ハンドルのところが折れてしまったのだ。壊したのはぼくじゃない。
母がまたやらかしてくれたのだ。以前もギターをふんずけて割られた
ことがあるHOBOだが、さすがにそのときは殺意がわいた。
罵倒され、泣くまでやりこめられた母は「年金で弁償するから..... 」
とぽつりと詫びた。人としてちいさいと反省したHOBOだが、また母に、
今度は高価なジェダイのカップをやられちまったのだ!

 疲れて帰ってきてコーヒーでも飲もうかとカップを見ると取っ手の
付け根にひびがはいっているように見えた。ひびではなくそれは完全に
もげていて、ボンドできれいにくっつけてあったのだ。
母が洗うとき手を滑らせたのだろう。もげてしまった取っ手を見て
母はどんな気持ちになったのだろう?またぼくにののしられ殺意に満ちた目で
にらまれるのかなと思うと生きた心地がしなかったろうな。かわいそうだな。
今度はギターのときとはちがう、デカイこころのHOBOになるんだと、
こう言ってやったのだ!ふむふむ。
「あれ?これ不良品だね、母さん、ボンドでくっつけてある。
気づかなかったなあ。まあいいか?これも味だと思えばいいもんな!」って。
母はすこし気まずそうな顔をし、白状した。
「ごめんよ、それ、母さんが割ったんだ。ごめんよ」と言った。
ぼくは目頭が熱くなって
「いいよいいよわざとやったんじゃないんだから、年金はいらないから!」
と笑ってやると、母はこくんと頷いた。
次の日の朝ぼくの目玉焼きは2個ではなく3つになっていて、どことなく
テキパキしている母の横顔をぼくは頼もしく眺めたのだ。



 ぼくが小学生のころ、3年生のときだったろうか、
小桜インコを飼っていたことがあった。
みどりと赤のかわいいインコ。
ピーコという名をつけた。
小次郎という近所でも有名な野良猫がいつも狙っていたからぼくは
小次郎から身を守るピーコのボディーガードになったのだ。
母もピーコをかわいがってくれて、母の肩の上でぴーぴーと可愛らしい
声で鳴いた。
 いつだったか夕食を済ませドリフの全員集合をみているとき、母が
「あら、どっかでぴーぴー鳴いてるねぇ、ピーコ?ピーコ?」と
言って心配顔。
探そうとして椅子から立ち上がったとき母の尻の下でピーコは
死んでいたのだ。よく見ると目から泪をながし。
ぼくは母を罵倒し、ののしった。ギターをつぶされたときのように!
「返せ!ぼくのピーコを返せ!返せよ!」と
母の背中を何度も強くたたきながら!
母は次の日、ソックリな小桜インコを買ってきてカゴにいれぼくの
帰りを待っていた。
ぼくはすこし驚いたが「これはピーコじゃない!ピーコは死んだんだ!
母さんが殺したンだ!」とまた罵倒した。



 ぼくは40年以上も前のことを、コーヒーカップのボンドを眺めながら
想いだしていた。母もあのときのことを想いだしたにちがいない。
ぼくはあのときできなかった思いやりのキャッチボールをしたくなった。
母の気持ちになり母の受けやすいボールをゆっくりと母の胸をめがけて投げて
やりたい。1年前にとってしまった右側の乳房にぶつけないように
思いやりのキャッチボールを。

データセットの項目
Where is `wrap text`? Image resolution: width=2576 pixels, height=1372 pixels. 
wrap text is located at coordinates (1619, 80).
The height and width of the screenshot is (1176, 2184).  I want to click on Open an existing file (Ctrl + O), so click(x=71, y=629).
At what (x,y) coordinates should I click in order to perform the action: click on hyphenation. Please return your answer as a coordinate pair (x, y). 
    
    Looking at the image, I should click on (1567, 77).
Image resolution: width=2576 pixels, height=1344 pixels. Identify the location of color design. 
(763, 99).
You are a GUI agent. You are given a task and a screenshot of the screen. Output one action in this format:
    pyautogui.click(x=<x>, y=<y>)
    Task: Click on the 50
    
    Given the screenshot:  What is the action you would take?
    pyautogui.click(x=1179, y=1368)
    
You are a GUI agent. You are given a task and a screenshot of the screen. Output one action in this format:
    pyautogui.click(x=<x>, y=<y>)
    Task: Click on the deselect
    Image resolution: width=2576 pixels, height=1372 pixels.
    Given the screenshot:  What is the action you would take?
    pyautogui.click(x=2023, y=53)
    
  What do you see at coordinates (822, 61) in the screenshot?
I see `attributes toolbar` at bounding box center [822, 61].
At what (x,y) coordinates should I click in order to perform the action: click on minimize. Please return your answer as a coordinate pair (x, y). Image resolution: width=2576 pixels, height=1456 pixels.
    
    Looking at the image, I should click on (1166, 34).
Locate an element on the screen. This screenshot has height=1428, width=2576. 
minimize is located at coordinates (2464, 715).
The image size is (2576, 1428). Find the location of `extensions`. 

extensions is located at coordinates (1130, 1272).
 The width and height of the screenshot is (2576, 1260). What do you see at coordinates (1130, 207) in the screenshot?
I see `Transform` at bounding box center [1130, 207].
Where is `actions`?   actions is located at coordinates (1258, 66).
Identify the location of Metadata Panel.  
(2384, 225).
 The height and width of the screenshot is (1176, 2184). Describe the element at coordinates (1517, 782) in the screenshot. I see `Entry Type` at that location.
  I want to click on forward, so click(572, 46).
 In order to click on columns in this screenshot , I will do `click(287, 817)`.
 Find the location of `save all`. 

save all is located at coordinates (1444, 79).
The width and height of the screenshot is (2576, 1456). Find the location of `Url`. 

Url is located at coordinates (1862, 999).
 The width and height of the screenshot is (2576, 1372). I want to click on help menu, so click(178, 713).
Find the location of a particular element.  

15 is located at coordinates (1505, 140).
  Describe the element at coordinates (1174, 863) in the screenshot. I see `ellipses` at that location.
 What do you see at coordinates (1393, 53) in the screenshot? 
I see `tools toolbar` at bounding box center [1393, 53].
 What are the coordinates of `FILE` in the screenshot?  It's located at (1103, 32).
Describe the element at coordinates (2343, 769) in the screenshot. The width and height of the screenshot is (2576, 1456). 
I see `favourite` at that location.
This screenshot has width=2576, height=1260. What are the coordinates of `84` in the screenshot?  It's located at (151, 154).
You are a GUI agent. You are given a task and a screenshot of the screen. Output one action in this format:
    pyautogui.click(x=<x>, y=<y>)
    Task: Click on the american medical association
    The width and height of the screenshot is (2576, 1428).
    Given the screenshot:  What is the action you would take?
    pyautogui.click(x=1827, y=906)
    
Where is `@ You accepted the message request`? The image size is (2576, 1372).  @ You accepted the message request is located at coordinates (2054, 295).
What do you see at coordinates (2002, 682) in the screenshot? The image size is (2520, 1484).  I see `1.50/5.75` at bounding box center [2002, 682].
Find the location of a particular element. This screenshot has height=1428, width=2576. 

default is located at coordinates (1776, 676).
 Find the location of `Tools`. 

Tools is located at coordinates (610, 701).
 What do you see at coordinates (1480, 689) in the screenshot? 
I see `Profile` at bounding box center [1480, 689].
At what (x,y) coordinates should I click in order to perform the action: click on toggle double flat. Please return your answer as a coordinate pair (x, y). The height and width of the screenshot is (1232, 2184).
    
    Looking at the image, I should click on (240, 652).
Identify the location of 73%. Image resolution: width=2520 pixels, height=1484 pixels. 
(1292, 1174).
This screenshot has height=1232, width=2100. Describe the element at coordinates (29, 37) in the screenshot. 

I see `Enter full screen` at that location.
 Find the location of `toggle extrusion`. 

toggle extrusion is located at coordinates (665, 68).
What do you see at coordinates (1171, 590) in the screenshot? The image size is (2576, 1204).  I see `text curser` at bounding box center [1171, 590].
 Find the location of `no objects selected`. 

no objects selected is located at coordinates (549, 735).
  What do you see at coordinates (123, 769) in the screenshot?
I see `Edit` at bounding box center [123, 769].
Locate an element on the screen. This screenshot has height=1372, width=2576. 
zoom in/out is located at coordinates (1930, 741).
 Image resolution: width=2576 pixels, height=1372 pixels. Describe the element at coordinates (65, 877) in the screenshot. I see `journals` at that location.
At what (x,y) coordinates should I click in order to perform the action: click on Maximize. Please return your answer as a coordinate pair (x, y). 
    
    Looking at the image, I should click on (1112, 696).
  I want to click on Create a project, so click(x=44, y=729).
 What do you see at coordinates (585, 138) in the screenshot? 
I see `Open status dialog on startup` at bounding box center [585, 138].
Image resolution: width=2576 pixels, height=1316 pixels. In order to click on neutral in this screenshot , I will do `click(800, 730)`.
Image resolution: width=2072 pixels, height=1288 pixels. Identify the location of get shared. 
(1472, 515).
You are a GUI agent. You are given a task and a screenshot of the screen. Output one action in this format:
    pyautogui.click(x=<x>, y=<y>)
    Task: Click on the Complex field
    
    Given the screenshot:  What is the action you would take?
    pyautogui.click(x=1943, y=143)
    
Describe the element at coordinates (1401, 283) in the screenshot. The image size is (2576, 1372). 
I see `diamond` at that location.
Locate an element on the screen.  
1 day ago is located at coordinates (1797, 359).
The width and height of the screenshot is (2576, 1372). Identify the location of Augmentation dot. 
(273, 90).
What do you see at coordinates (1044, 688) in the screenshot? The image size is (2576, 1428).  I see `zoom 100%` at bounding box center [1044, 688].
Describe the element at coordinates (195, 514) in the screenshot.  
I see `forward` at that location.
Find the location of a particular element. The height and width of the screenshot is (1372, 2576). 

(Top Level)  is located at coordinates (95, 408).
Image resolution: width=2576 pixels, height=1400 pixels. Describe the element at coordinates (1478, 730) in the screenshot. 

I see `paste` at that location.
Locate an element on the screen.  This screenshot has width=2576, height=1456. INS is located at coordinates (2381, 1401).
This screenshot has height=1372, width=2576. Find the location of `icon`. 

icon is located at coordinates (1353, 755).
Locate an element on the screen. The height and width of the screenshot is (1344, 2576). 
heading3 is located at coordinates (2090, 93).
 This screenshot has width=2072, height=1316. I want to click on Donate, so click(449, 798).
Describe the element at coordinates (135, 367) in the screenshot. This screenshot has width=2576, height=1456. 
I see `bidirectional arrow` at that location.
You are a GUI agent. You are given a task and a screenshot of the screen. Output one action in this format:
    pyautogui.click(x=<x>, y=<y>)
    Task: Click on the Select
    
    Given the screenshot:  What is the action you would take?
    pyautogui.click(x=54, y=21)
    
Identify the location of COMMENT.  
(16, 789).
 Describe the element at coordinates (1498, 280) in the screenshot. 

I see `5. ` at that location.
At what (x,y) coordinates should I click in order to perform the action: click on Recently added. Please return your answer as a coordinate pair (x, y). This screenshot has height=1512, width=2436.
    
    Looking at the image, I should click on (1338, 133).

やること:
a: 原文の一文「ぼくは40年以上も前のことを、コーヒーカップのボンドを眺めながら想いだしていた。」を英語に訳してください。
b: 原文をもとに、次の問いに答えてください。
(i) 母が壊してしまった高価なカップは何のカップか。
(ii) 小学生のころに飼っていた小桜インコにつけた名前は何か。
(iii) 次の日の朝、「ぼく」の目玉焼きはいくつになっていたか。

問題の解答:
a: I was recalling something from more than forty years ago as I gazed at the glue on the coffee cup.

b:
(i) ジェダイのカップ
(ii) ピーコ
(iii) 3つ